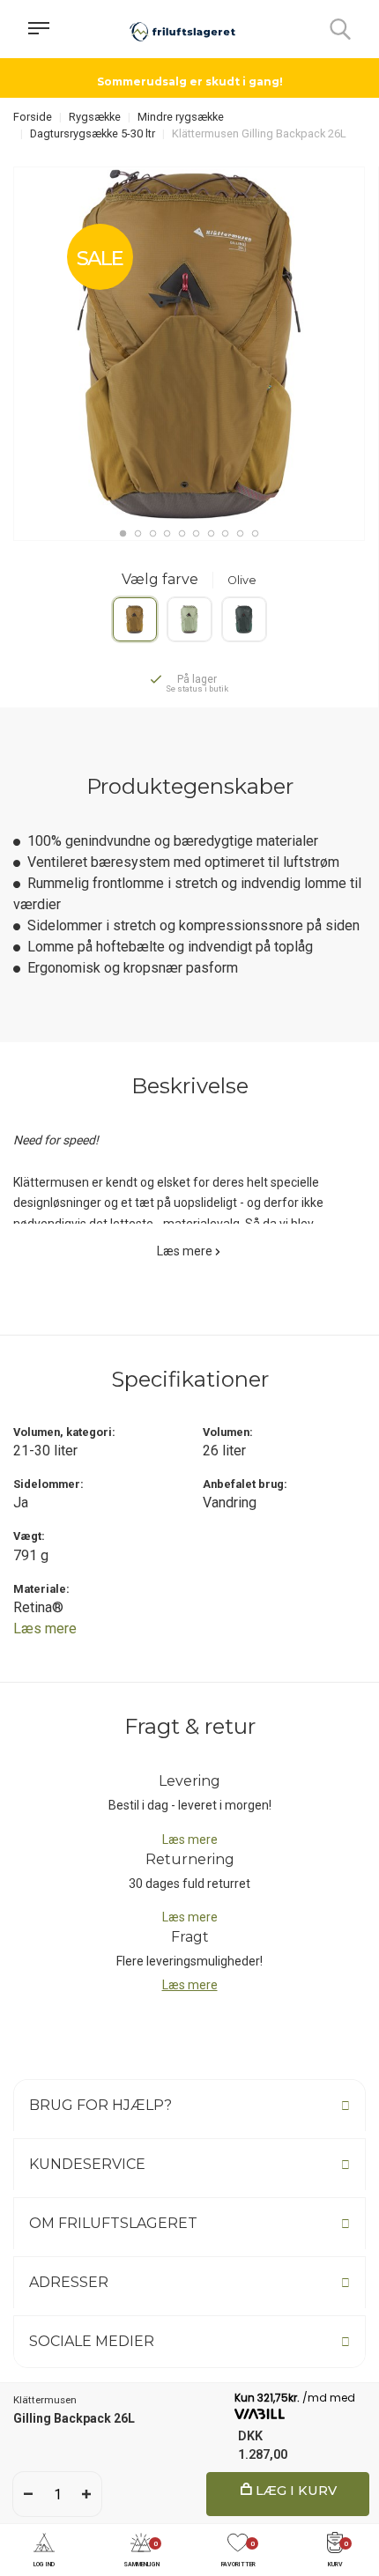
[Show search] (340, 29)
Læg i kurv (294, 2490)
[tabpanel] (189, 344)
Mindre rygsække (180, 116)
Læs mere (184, 1251)
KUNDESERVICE (87, 2164)
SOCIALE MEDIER (91, 2341)
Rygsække (95, 116)
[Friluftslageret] (182, 29)
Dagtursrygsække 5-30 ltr (92, 133)
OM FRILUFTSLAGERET (113, 2223)
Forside (32, 116)
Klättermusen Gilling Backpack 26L (259, 133)
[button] (44, 2551)
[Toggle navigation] (38, 29)
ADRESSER (68, 2282)
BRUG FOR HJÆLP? (100, 2105)
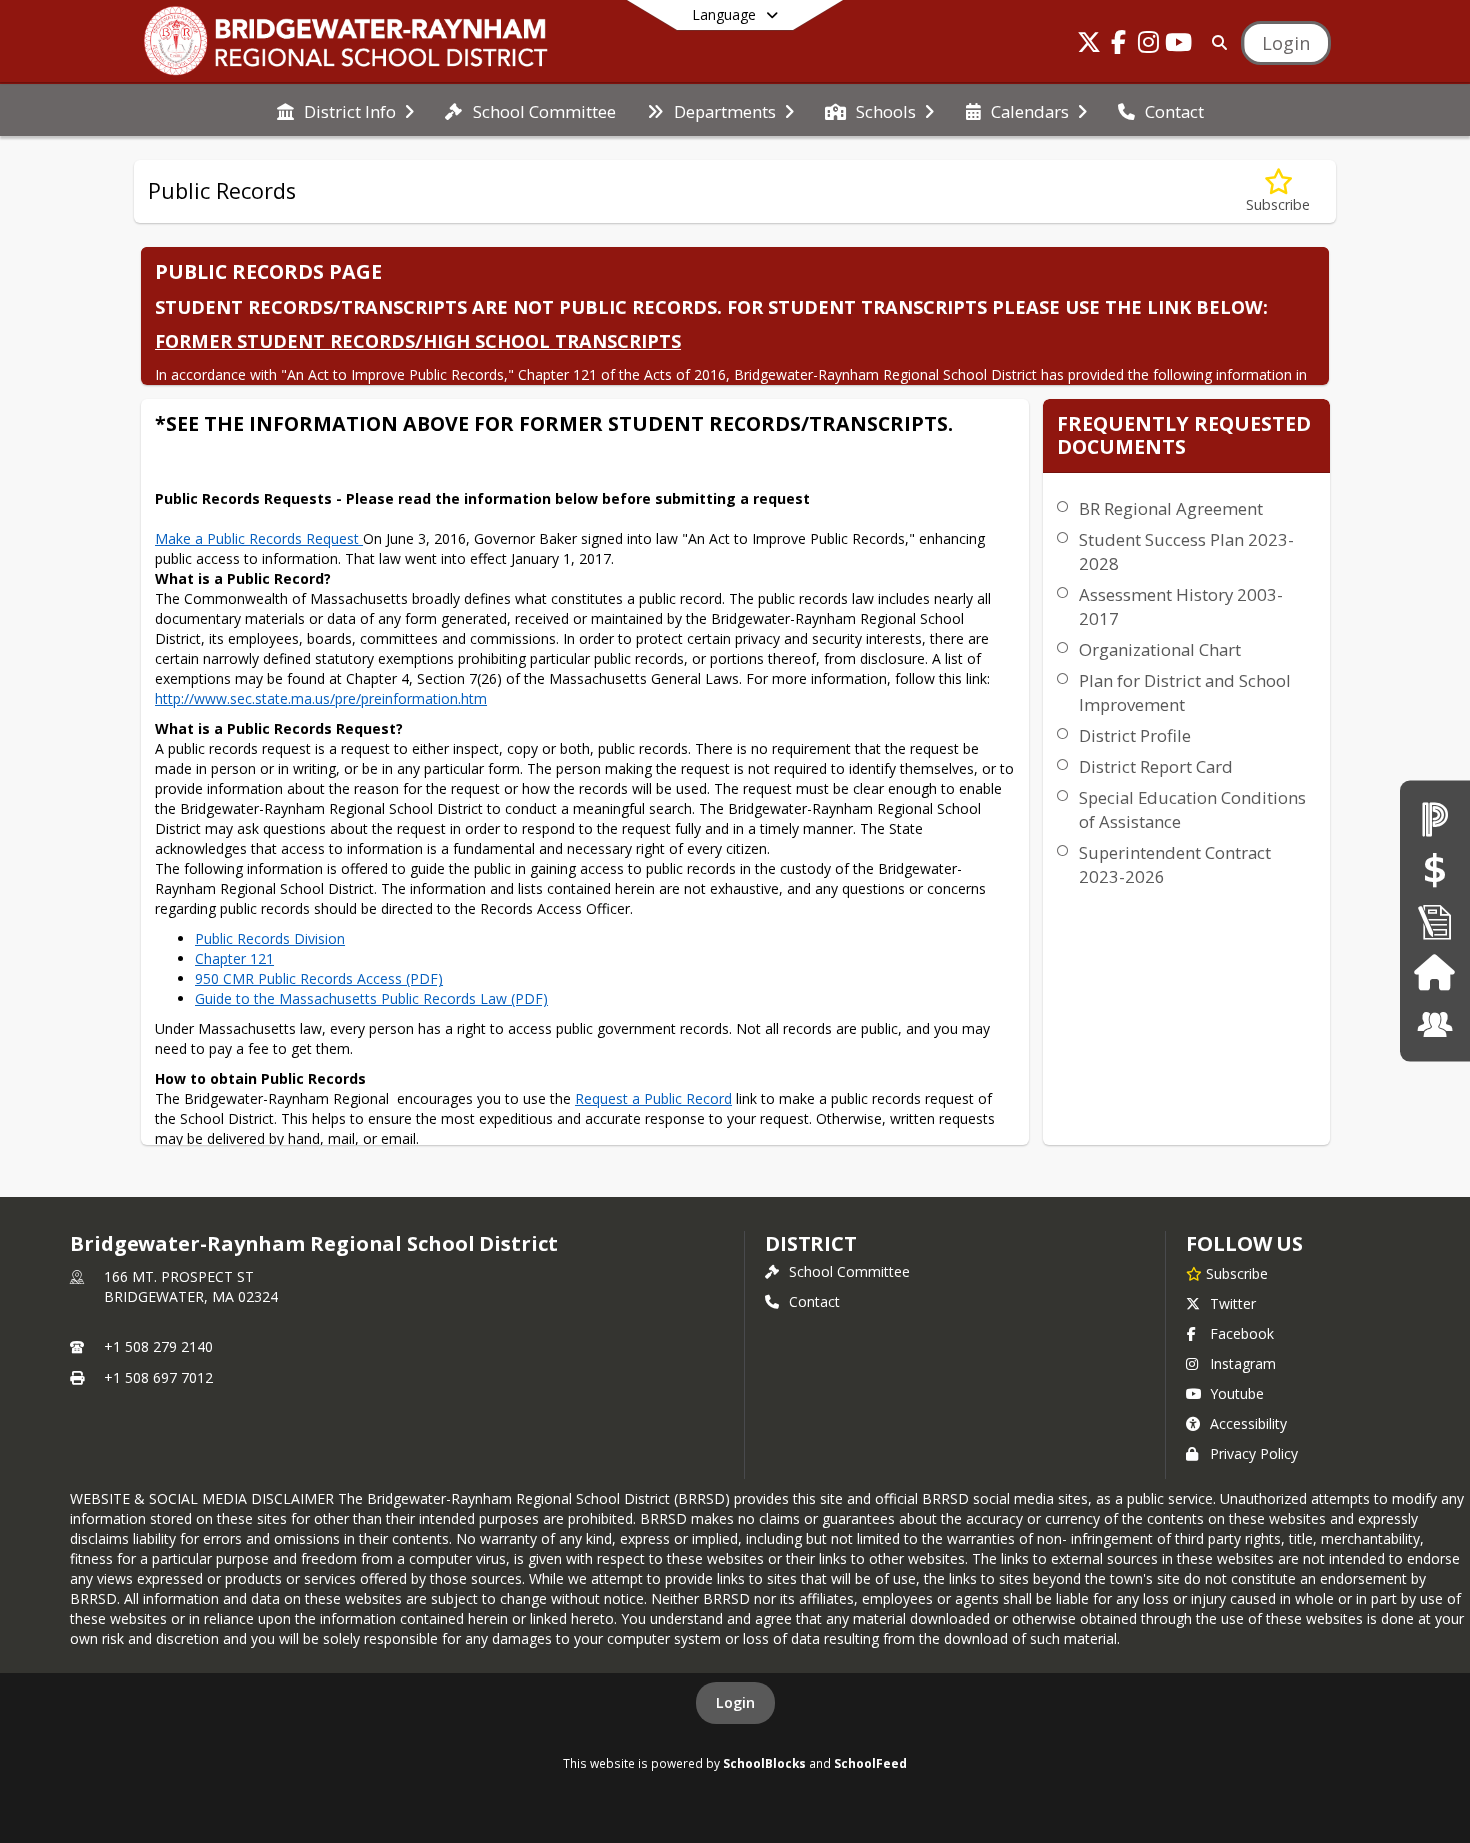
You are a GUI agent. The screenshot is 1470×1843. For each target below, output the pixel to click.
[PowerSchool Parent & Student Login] (1435, 818)
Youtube (1237, 1393)
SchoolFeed (870, 1763)
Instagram (1243, 1363)
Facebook (1242, 1333)
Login (735, 1702)
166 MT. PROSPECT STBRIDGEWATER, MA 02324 (191, 1286)
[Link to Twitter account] (1089, 45)
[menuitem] (345, 110)
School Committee (849, 1271)
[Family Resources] (1434, 972)
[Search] (1215, 42)
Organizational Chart (1160, 649)
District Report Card (1156, 766)
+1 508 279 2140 (158, 1346)
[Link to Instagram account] (1149, 45)
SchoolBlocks (764, 1763)
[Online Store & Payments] (1435, 869)
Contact (814, 1301)
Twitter (1233, 1303)
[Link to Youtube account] (1179, 45)
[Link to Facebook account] (1119, 45)
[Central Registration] (1435, 921)
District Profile (1135, 735)
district (811, 1243)
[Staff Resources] (1435, 1024)
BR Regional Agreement (1171, 508)
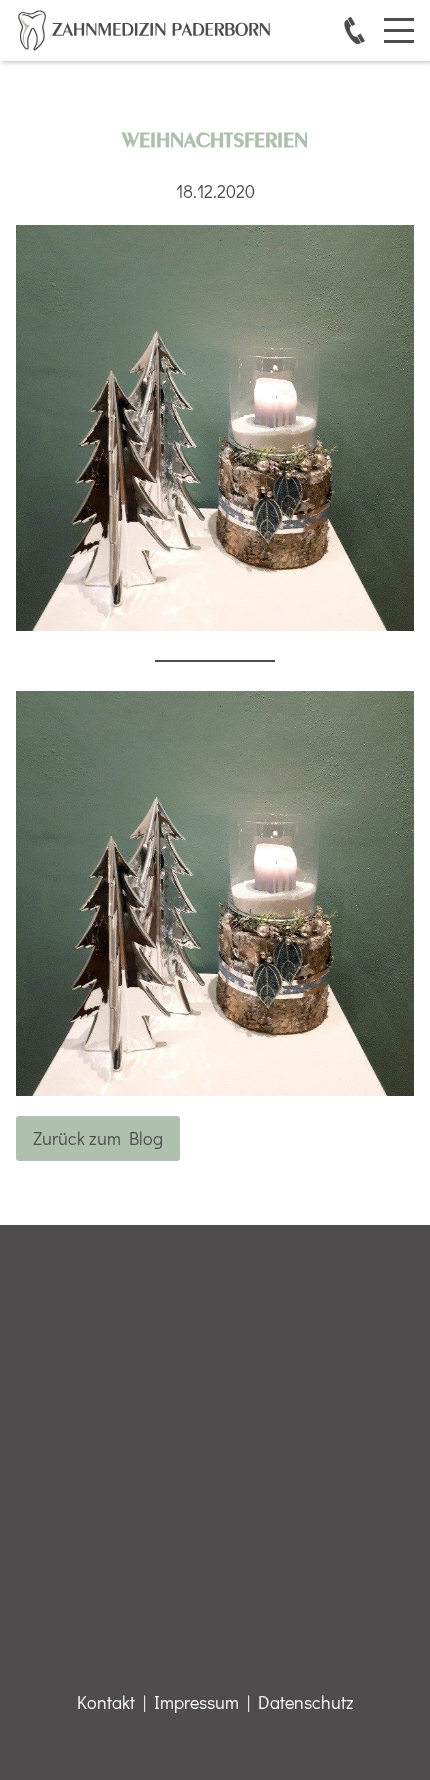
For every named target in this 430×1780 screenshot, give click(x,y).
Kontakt (106, 1702)
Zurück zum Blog (98, 1138)
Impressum (196, 1702)
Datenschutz (306, 1702)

- [Task description]: Beginning with the line containing "Klättermusen Gilling Backpack 26L (259, 133)" and ending with the last line of the material, output each line exactly; do not include pictures.

- [Answer box]:
Klättermusen Gilling Backpack 26L (259, 133)
[button] (44, 2551)
[Toggle navigation] (38, 29)
ADRESSER (68, 2282)
BRUG FOR HJÆLP? (100, 2105)
You are a GUI agent. The screenshot is 1470×1843. For each target below, output the pixel to click.
[PowerSchool Parent & Student Login] (1435, 818)
Youtube (1237, 1393)
SchoolFeed (870, 1763)
Instagram (1243, 1363)
Facebook (1242, 1333)
Login (735, 1702)
166 MT. PROSPECT STBRIDGEWATER, MA 02324 (191, 1286)
[Link to Twitter account] (1089, 45)
[menuitem] (345, 110)
School Committee (849, 1271)
[Family Resources] (1434, 972)
[Search] (1215, 42)
Organizational Chart (1160, 649)
District Report Card (1156, 766)
+1 508 279 2140 (158, 1346)
[Link to Instagram account] (1149, 45)
SchoolBlocks (764, 1763)
[Online Store & Payments] (1435, 869)
Contact (814, 1301)
Twitter (1233, 1303)
[Link to Youtube account] (1179, 45)
[Link to Facebook account] (1119, 45)
[Central Registration] (1435, 921)
District Profile (1135, 735)
district (811, 1243)
[Staff Resources] (1435, 1024)
BR Regional Agreement (1171, 508)
For every named target in this 430×1780 screenshot, give click(x,y).
Kontakt (106, 1702)
Zurück zum Blog (98, 1138)
Impressum (196, 1702)
Datenschutz (306, 1702)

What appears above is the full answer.